→ Activity
Every line holding "will" should be copied from the records below.

[[ Records for the task open ]]

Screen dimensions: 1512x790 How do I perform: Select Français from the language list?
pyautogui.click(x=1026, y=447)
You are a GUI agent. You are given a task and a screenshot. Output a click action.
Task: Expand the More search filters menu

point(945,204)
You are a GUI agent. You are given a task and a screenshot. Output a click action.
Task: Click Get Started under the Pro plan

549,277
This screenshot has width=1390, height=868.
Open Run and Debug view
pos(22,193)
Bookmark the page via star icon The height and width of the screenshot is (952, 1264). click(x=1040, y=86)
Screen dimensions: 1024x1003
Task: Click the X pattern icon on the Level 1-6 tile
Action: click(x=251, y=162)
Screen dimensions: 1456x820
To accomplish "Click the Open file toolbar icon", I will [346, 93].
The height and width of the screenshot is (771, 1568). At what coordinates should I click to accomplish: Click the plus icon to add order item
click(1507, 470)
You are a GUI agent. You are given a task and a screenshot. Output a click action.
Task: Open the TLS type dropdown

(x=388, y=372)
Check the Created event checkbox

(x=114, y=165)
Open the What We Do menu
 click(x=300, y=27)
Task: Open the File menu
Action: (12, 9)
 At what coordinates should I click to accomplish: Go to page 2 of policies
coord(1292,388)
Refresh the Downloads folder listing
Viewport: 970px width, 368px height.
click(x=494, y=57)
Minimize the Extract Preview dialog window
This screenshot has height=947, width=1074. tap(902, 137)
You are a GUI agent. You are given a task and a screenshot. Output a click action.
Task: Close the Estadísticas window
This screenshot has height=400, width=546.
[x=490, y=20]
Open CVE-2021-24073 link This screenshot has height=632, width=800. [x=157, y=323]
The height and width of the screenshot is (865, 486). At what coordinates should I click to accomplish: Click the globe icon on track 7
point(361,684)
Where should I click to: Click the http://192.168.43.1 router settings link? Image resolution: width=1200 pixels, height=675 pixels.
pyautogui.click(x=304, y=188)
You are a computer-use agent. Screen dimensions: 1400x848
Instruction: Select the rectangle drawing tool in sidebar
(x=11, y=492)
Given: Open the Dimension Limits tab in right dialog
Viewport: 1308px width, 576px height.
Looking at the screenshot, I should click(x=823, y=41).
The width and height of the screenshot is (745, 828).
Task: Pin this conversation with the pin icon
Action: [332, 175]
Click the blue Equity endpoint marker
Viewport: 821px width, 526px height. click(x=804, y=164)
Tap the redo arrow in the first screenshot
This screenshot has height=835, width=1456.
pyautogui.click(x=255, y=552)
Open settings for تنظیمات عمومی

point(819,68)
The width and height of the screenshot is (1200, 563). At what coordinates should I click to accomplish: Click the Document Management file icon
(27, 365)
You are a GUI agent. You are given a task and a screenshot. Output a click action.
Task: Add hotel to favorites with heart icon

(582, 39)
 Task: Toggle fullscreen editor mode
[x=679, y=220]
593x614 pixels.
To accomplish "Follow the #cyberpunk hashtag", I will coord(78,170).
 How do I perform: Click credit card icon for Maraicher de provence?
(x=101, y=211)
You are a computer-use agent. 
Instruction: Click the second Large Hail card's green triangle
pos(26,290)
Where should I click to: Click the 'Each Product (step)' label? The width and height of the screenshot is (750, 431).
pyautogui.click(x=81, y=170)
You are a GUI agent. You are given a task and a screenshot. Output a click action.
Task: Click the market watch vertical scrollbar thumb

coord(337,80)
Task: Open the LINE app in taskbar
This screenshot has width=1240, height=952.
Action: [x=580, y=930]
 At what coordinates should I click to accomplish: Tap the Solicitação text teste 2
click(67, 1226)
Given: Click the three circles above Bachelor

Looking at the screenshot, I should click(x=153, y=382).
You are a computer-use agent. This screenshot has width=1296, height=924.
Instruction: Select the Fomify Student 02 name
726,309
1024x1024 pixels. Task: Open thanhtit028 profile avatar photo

[[ Records for the task closed ]]

→ Written solution
To accomplish "Click the Open file toolbar icon", I will [346, 93].
To accomplish "Follow the #cyberpunk hashtag", I will coord(78,170).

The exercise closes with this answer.